• **EXERCISE DETAILS**: Take the lines in the listing below from the line with "Where should I" up to and including the line with "This screenshot has width=909, height=511." and set them down exactly, skipping pictures and adding nothing.
━━ EXCERPTED RECORDS
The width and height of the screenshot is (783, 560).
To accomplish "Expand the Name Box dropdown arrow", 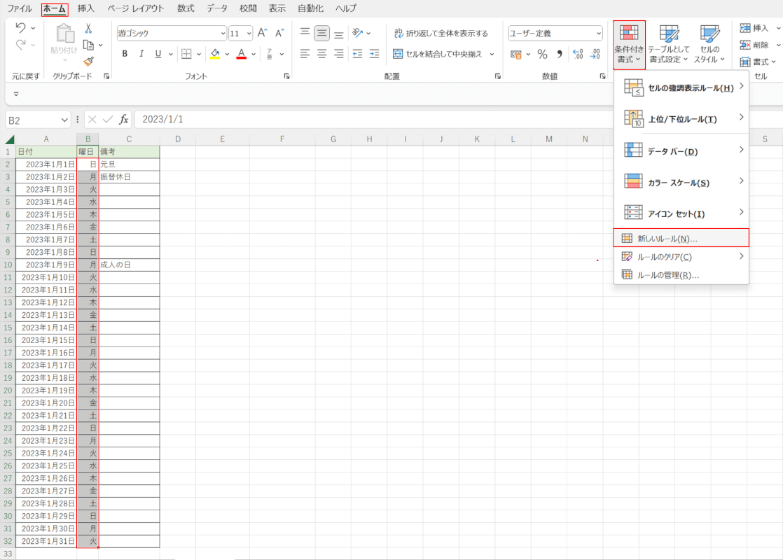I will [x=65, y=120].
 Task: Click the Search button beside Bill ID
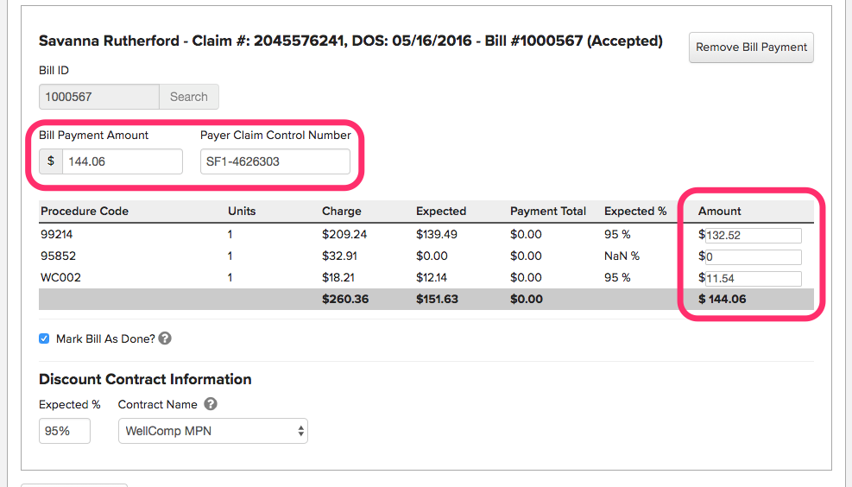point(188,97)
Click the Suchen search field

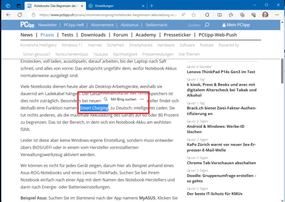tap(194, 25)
━━━━
━━ EXCERPTED RECORDS
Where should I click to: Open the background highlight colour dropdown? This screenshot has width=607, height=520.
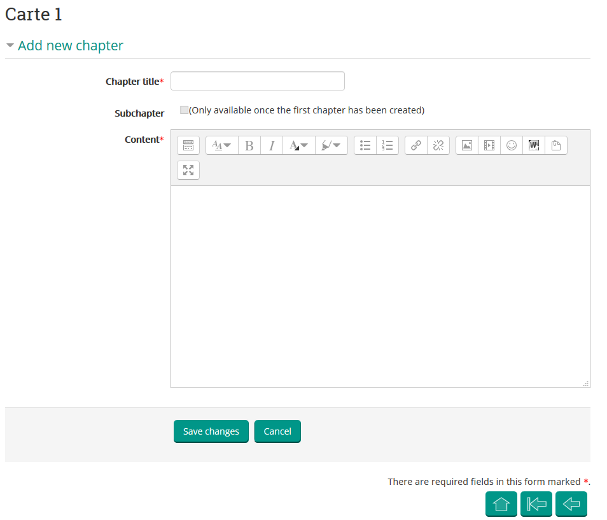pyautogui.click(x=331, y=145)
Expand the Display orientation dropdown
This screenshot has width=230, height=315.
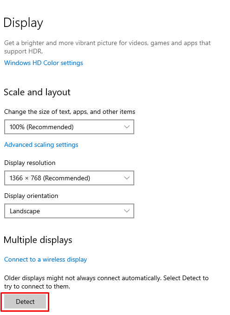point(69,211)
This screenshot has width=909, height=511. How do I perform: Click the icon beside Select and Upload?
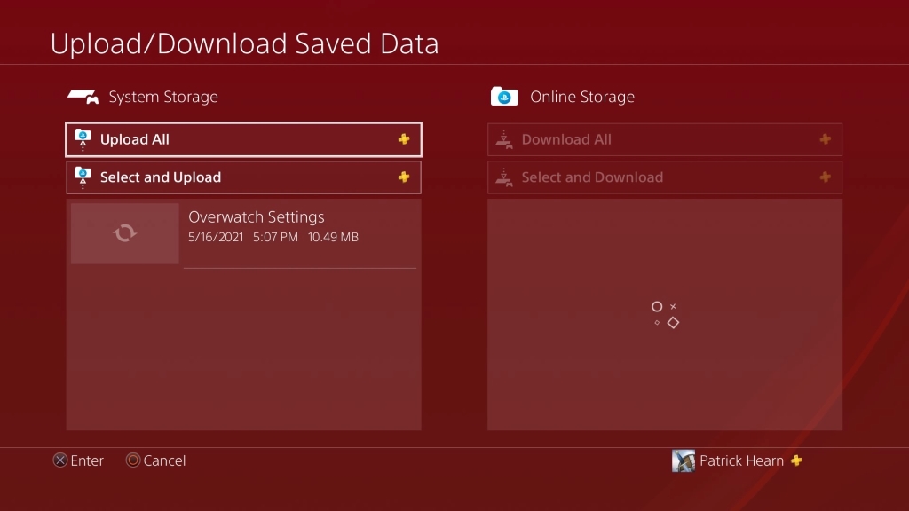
━━━━
━━ EXCERPTED RECORDS
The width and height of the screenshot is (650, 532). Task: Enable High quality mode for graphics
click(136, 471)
━━━━
• **RESPONSE AREA**:
Where should I click to: Open the background highlight colour dropdown? This screenshot has width=607, height=520.
pyautogui.click(x=331, y=145)
Expand the Display orientation dropdown
This screenshot has width=230, height=315.
point(69,211)
This screenshot has width=909, height=511. How do I perform: Click the icon beside Select and Upload?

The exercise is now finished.